A Milliplex© human cytokine/chemokine panel (Cat: EPX090-12187-901; Merck Millipore, Massachusetts, USA) was used to measure plasma levels of immunological molecules on days 0, 2, 7, and 28 post-vaccination. Samples and standards were incubated with fluorescent-coded magnetic beads that had been precoated with the respective capture antibodies. After overnight incubation at 4°C with shaking, the plates were washed twice with the provided wash buffer. Biotinylated detection antibodies were incubated with the complex for 1 h and Streptavidin-PE was subsequently added for a further 30-min incubation. The plates were washed twice before the beads were re-suspended in sheath fluid and read as PCR plates by the Luminex analyzer, FLEXMAP© 3D (Merck Millipore, Massachusetts, USA). The data were acquired using xPONENT© 4.0 (Luminex©, Texas, USA) acquisition software and analyzed with Bio-Plex Manager 6.1.1© (Bio-Rad, California, USA).

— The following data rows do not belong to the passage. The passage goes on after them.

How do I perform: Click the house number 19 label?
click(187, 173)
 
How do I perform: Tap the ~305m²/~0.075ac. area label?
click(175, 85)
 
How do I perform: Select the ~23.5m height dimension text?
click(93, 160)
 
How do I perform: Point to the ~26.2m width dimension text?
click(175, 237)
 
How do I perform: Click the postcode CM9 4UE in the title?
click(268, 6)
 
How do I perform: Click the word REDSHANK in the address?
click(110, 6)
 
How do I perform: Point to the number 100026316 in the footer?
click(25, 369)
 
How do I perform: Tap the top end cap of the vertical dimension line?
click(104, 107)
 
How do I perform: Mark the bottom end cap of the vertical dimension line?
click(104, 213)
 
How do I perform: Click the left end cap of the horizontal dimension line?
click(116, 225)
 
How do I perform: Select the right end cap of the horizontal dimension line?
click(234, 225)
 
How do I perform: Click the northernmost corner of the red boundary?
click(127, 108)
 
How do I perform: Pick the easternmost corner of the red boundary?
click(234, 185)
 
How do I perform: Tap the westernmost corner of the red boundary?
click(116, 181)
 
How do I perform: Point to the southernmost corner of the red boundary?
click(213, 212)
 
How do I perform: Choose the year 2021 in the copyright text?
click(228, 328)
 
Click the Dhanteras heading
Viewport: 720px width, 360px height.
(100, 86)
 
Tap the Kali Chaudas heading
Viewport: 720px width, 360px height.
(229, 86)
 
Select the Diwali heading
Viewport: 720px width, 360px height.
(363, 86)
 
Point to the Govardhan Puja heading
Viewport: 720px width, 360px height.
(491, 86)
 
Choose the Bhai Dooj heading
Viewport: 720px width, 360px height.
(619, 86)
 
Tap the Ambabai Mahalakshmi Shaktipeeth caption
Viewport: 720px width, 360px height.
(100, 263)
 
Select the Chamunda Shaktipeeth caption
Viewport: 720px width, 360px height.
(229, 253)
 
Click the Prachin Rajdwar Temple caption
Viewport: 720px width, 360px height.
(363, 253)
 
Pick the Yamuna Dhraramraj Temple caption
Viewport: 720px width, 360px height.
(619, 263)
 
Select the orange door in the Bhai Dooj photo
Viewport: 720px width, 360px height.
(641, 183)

Standard curves were generated, and a five-parameter logistic algorithm was used to estimate the MFI and concentration values.

TLR stimulation, cytokine measurement and immunophenotyping

PBMCs were quick-thawed at 37°C and transferred to warm RPMI with 10% FBS. Cell count and viability were calculated using 0.04% trypan blue (cat: 15250061, Thermo Fisher) diluted with 1X PBS. TLR stimulation was performed on 500,000 cells. The conditions used for TLR stimulation are listed in the key resources table. 500,000 PBMCs per sample were seeded evenly into 10 wells in a 384-well flat bottom plate in media consisting of 1X Glutamax (cat: 35050061, Thermo Fisher), 1X NEAA (cat: 11140050, Thermo Fisher), 1X sodium pyruvate (cat: 11360070, Thermo Fisher), 1X penicillin/streptomycin (cat: 15140122, Thermo Fisher) and 5% AB human serum (cat: H4522, Sigma Aldrich) in RPMI without L-glutamine (cat: 21870092, Thermo Fisher). The respective stimulation ligands were added to make up a final volume of 50uL per well and incubated in a humidified incubator at 37°C with 5% CO2 for 24 hours. After incubation, the plate was centrifuged at 400g for 5 minutes at 4°C and 40uL of supernatant were transferred into a new 96-well round bottom plate and stored at −80°C for downstream analysis. The MILLIPLEX© MAP Human Cytokine/Chemokine Magnetic Bead Panel - Immunology Multiplex Assay was used to measure 12 analytes (G-CSF, IFN-alpha 2, IFN-gamma, IL-10, IL-1a, IL-1b, IL-12p40, IL-6, IP-10, MIP-1a, MIP-1b, TNF-a) in the stored supernatant.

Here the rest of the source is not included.